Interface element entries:
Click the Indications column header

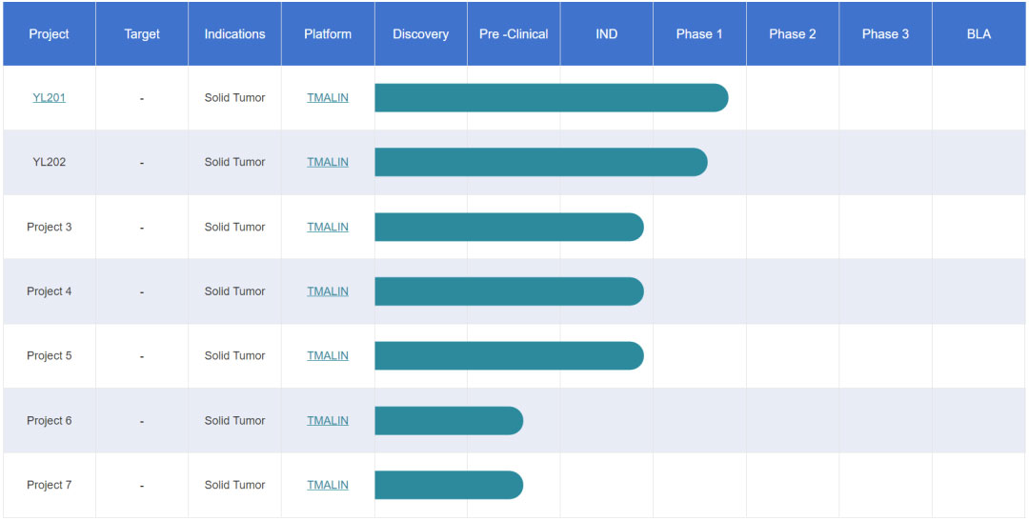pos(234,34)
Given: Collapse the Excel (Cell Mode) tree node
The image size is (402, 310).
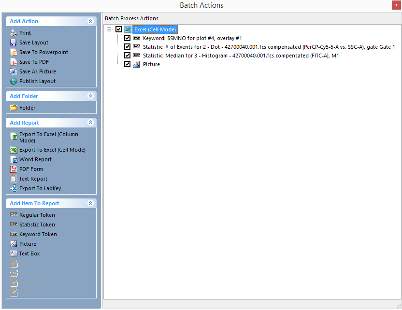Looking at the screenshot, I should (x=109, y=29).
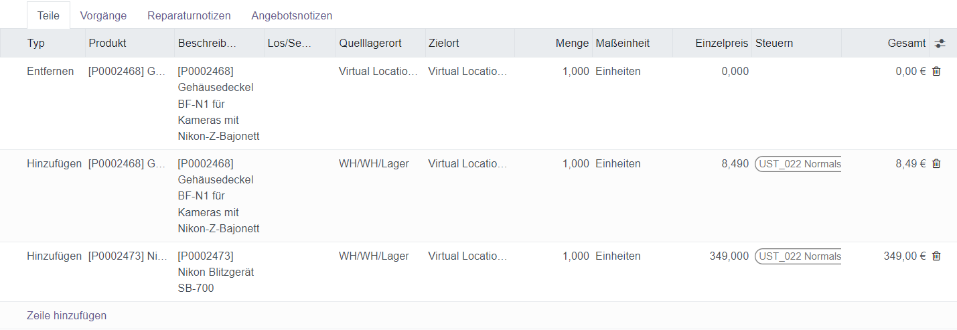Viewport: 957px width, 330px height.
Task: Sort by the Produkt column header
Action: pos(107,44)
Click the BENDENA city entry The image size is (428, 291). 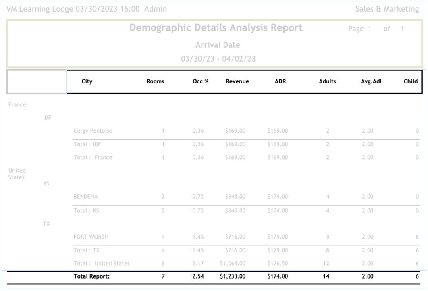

What is asked: Please recast all the entries above as a numbered list, skipping blank lines and leaving the pictures out.

Complete response:
1. Click the Indications column header
2. pos(234,34)
3. Given: Collapse the Excel (Cell Mode) tree node
4. The image size is (402, 310).
5. Looking at the screenshot, I should (x=109, y=29).
6. Viewport: 957px width, 330px height.
7. Task: Sort by the Produkt column header
8. Action: pos(107,44)
9. Click the BENDENA city entry The image size is (428, 291). 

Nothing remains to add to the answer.